Saturday, July 6, 2013

Atlas Shrugged

"You have reached the blind alley of the treason you committed when you agreed that you had no right to exist. Once, you believed it was "only a compromise": you conceded it was evil to live for yourself, but moral to live for the sake of your children. Then you conceded that it was selfish to live for your children, but moral to live for your community. Then you conceded that it was selfish to live for your community, but moral to live for your country. Now, you are letting this greatest of countries be devoured by any scum from any corner of the earth, while you concede that it is selfish to live for your country and that your moral duty is to live for the globe. A man who has no right to life, has no right to values and will not keep them." -John Galt

Having spent 6 months reading this monster of a book, I find it only fitting to convey a few takeaways. If you have not read it, it is incredibly difficult to sum up an 1,100 page book. To try would be foolish. Take the below comments as thoughts and ideas as you read.

The plight of the industrialist has not changed. 
Modern society leans too often toward marginalizing the affects of the real game changers.  The men who built this country, the men who truly innovated, names like Rockefeller and Westinghouse, John Pierce and Barney Oliver... we pretend to think that we now deserve inherently the fruits of their invention as if we could have thought of it ourselves, or worse, that their innovations are now meaningless because they have been copied so often or enhanced through iterative improvement.

We must restore a sense of value in ones work. When an individual provides value to millions, or provides a lot of value to a few, they should reap the rewards of that value.  It is only fair for a successful person to be successful financially.  Too many people live under the false notion that their need dictates what they should be paid, either by an employer or by welfare. For a company or community or nation to be successful, people must add more value than they take.  For ever person who fails to do so, another must add that person's value without taking it.  Would that we would return to that ideology.

Our morality of selflessness
"I swear-by my life and my love of it-that I will never live for the sake of another man, nor ask another man to live for mine."

Ms. Rand is unapologetic in her lack of appreciation for selflessness. It is not an altogether undesirable position.  Is not the cry against the "greedy corporations" or "evil wall street" that they are living for their own sakes at the expense of other men? Can you simply add the second clause, nor ask another man to live for mine,  and make selfish ambition work?  Alternatively, is the total and utter pursuit of selflessness found in many religious circles really godliness?

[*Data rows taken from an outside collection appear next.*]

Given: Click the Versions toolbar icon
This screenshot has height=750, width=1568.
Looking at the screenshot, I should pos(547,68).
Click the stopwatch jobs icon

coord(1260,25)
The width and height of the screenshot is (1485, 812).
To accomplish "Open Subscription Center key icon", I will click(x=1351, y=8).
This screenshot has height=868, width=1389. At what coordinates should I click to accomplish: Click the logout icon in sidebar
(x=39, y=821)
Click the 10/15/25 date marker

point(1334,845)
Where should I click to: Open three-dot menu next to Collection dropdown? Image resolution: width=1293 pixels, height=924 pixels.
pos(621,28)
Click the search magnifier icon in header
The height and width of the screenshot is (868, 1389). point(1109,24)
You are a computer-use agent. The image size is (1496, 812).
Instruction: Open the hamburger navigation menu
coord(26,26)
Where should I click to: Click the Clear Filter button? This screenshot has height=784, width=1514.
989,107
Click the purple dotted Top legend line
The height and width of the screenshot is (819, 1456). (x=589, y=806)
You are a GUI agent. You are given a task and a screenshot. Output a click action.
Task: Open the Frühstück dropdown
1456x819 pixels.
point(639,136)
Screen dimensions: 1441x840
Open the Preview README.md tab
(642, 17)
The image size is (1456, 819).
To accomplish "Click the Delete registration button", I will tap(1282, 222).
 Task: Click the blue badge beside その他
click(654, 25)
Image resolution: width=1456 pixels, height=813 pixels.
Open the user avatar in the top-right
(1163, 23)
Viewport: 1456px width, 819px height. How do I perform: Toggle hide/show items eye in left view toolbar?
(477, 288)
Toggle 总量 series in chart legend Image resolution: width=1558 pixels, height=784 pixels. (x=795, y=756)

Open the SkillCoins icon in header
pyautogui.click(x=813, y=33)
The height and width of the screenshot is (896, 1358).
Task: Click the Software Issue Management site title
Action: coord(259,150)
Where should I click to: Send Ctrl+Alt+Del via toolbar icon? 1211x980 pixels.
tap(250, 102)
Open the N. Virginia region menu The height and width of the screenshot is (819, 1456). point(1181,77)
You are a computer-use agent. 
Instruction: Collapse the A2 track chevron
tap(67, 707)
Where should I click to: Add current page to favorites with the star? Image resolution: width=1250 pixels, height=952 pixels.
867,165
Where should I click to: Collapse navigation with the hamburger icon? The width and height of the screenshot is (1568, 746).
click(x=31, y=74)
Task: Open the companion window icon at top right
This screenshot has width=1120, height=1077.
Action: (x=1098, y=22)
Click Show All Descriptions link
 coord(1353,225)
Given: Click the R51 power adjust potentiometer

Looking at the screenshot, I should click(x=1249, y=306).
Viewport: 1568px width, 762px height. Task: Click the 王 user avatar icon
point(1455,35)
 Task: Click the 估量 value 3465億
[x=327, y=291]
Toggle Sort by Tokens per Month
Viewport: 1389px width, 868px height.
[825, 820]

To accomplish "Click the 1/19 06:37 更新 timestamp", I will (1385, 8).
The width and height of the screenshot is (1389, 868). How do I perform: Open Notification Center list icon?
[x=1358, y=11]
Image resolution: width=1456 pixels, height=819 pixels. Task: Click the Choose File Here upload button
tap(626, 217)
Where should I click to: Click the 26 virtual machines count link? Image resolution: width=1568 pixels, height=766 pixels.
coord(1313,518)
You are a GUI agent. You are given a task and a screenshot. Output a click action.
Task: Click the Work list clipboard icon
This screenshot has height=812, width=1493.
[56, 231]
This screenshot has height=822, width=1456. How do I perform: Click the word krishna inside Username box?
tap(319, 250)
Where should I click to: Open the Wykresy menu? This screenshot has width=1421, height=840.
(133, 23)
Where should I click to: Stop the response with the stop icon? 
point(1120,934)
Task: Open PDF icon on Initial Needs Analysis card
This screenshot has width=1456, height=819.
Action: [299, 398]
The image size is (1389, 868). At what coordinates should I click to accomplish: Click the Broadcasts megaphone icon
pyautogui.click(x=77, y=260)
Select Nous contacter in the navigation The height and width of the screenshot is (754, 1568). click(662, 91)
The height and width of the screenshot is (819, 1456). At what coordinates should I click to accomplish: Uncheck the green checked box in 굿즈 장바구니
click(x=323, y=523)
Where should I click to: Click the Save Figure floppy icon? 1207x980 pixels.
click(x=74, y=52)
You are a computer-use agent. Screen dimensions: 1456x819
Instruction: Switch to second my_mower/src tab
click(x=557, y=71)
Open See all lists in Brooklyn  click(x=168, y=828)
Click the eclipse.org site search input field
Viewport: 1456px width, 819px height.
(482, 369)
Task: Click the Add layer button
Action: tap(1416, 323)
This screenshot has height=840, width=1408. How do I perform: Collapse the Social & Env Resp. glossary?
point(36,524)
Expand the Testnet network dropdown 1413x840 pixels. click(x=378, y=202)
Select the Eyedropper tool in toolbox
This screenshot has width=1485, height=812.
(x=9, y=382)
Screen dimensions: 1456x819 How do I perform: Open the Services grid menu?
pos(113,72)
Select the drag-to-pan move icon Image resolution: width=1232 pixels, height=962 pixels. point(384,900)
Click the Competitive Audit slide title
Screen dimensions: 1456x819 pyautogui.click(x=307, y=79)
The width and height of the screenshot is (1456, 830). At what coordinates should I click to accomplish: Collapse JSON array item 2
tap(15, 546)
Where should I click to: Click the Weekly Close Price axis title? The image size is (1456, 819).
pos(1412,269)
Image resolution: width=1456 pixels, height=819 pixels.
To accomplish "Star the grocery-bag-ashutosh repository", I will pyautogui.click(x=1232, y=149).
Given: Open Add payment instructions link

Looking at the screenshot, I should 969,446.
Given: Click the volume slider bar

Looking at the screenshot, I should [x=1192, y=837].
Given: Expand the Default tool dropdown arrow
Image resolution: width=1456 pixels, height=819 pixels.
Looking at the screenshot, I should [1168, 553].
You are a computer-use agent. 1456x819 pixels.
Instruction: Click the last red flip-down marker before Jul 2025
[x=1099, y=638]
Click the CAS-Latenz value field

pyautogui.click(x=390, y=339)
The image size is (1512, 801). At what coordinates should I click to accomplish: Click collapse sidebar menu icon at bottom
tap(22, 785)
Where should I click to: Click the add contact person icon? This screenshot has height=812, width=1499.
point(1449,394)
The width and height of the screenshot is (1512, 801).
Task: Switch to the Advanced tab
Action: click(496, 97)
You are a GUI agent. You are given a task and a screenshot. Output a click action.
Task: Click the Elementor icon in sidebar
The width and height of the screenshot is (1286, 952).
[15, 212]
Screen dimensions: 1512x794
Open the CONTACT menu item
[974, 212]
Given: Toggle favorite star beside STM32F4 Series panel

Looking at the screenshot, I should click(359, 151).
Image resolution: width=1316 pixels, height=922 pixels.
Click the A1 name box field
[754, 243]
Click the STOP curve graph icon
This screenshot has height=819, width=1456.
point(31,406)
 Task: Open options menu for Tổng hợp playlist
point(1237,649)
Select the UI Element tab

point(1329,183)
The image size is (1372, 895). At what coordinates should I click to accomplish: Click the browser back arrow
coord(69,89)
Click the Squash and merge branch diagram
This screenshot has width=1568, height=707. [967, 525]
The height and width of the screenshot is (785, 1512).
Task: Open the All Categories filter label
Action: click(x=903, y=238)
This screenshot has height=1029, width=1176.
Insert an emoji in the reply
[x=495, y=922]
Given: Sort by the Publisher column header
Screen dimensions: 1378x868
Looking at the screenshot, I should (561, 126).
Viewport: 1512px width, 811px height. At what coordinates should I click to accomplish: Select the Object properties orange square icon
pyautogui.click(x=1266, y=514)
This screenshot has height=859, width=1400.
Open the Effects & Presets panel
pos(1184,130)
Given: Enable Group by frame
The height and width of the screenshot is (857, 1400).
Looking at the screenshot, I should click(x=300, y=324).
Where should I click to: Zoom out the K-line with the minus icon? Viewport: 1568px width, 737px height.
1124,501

One need only look to the critics of John Piper's Christian hedonism to find a visceral reaction against the idea that allowing yourself to be self-serving is evil. However, his position is not without support from some of the greats. CS Lewis writes: If there lurks in most modern minds the notion that to desire our own good and to earnestly hope for the enjoyment of it is a bad thing, I suggest that this notion has crept in from Kant and the Stoics and is no part of the Christian faith. Indeed, if we consider the unblushing promises of reward and the staggering nature of the rewards promised in the Gospels, it would seem that our Lord finds our desires, not too strong, but too weak. We are half-hearted creatures, fooling around with drink and sex and ambition when infinite joy is offered us, like an ignorant child who wants to go on making mud pies in a slum because he cannot imagine what is meant by the offer of a holiday at the sea. We are far too easily pleased. 

I believe that in either case the root evil is found in the idea of allowing or expecting another person to live for your benefit. To combat this evil, Ayn Rand proposes a society where you live fully and only for your own benefit and so long as you expect everyone else to be doing the same it will all work out.  I would propose that a less radical solution is possible, and far more realistic.  If every man would take the position that while still refusing to ask another man to live for their sake, they pursue adding more value than they need and consuming less than they make so that if they should succeed they are in a position materially and mentally to assist others and if they should fail, that another might show the same charity they were willing to give.

This moral code is consistent both with the selflessness required to avoid hedonism and fulfill our communal obligations to those less fortunate while acknowledging that the pursuit of our own good is right and honorable.


Politics
It would be easy to normalize this book into the political landscape of today, but doing so would not do the work justice. The complexity of Ayn Rand's pure capitalism approach is unrealistic, and while I would love to think that it could work, it won't. The libertarian in me would love to have the freedom to do whatever I wanted. However, its obvious that people are going to take advantage of others both by accepting what is unearned, or earning more than they should via others.  Short of a catastrophic meltdown akin to the book's version of events, human greed and lust for power will be an ever present force by which we need to have some measure of control and regulation. The only way to change that is through a return to love and respect for other individuals.  The best way I know to do that is a return to true godliness (not what we see in most of the Christian community today). No political ideology will change the root problem of man's evil.